Short task A: Transcribe the rows exactly, starting at the first row and ending with the line that contains "Action: click(260, 170)", including both of those lines.

Source:
If you were supposed to travel out on Sunday and back on Wednesday, extend that to stay in the US over a Saturday night, the air fare will be at least 1/2 and strike a deal with your boss that some of the savings can go towards your extended accommodation costs.


----------



## silverfish (Nov 24, 2011)

DO NOT gob off at the airport security  They are a mega touchy bunch, with their dangly jesus loves me id card lanyards.

Very serious bunch

Apart from that enjoy and watch the drinks measures I woke up in Grand bahamas with two days missing after getting stuck into the cuba libres at miami airport


----------



## Greebo (Nov 24, 2011)

Bahnhof Strasse said:


> If you were supposed to travel out on Sunday and back on Wednesday, extend that to stay in the US over a Saturday night, the air fare will be at least 1/2 and strike a deal with your boss that some of the savings can go towards your extended accommodation costs.


Very good idea IMHO


----------



## King Biscuit Time (Dec 12, 2011)

Right - so I'm there for a week - all booked up - half of that at a posh conference hotel in Miami beach and the other half at a cheaper hotel (also in Miami Beach) (with work paying for some of it as it reduces the cost of a flight by 2/3).

Excellent - keep the tips coming - is there anything worth doing in Miami proper?


----------



## phildwyer (Dec 15, 2011)

King Biscuit Time said:


> Right - so I'm there for a week - all booked up - half of that at a posh conference hotel in Miami beach and the other half at a cheaper hotel (also in Miami Beach) (with work paying for some of it as it reduces the cost of a flight by 2/3).
> 
> Excellent - keep the tips coming - is there anything worth doing in Miami proper?



Little Haiti and Little Havana are alright, Coconut Grove is trendy, but you really need a car.  South Beach is much better than anywhere else--I met a guy who claimed not to have left SoBe for three years.


----------



## skyscraper101 (Jan 25, 2016)

I found it a rather dull place. Admittedly I wasn't able to get to the keys and the weather was a bit iffy, but the city itself seemed dead boring and South Beach just seemed touristy with and naff tourist tat and cod Latino bars everywhere.

Where my hotel was (mid-Miami beach) there was literally no bars or shops or anywhere to get anything to eat or drink, which was a pain in the ass with no car. Had to uber it back to South Beach just to get to a place that sold food.


----------

Dataset extract:
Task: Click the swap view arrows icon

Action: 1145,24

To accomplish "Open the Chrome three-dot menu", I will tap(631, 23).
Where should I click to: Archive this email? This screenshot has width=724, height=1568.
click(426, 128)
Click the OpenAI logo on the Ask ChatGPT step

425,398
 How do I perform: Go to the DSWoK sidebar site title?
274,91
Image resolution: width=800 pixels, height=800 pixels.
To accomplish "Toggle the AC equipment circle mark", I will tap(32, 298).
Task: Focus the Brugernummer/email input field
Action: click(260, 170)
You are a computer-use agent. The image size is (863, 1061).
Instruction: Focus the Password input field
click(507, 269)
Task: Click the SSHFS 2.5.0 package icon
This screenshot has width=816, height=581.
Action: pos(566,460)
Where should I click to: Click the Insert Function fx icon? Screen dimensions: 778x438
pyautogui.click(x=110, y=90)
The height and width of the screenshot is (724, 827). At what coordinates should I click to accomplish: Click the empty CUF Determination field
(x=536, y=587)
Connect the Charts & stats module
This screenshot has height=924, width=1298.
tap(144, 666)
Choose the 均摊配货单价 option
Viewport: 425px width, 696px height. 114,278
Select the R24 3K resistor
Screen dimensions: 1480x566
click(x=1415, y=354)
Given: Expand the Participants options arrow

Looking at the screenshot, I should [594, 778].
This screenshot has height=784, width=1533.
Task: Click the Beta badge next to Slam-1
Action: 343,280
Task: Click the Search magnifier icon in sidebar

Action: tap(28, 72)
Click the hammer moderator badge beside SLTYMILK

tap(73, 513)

Short task B: From the forum thread about visiting Miami, reproduce word for word the part that opens with the words "I found it a" and closes with "Latino bars everywhere.".

Output A:
Task: Click the swap view arrows icon

Action: 1145,24

To accomplish "Open the Chrome three-dot menu", I will tap(631, 23).
Where should I click to: Archive this email? This screenshot has width=724, height=1568.
click(426, 128)
Click the OpenAI logo on the Ask ChatGPT step

425,398
 How do I perform: Go to the DSWoK sidebar site title?
274,91
Image resolution: width=800 pixels, height=800 pixels.
To accomplish "Toggle the AC equipment circle mark", I will tap(32, 298).
Task: Focus the Brugernummer/email input field
Action: click(260, 170)

Output B:
I found it a rather dull place. Admittedly I wasn't able to get to the keys and the weather was a bit iffy, but the city itself seemed dead boring and South Beach just seemed touristy with and naff tourist tat and cod Latino bars everywhere.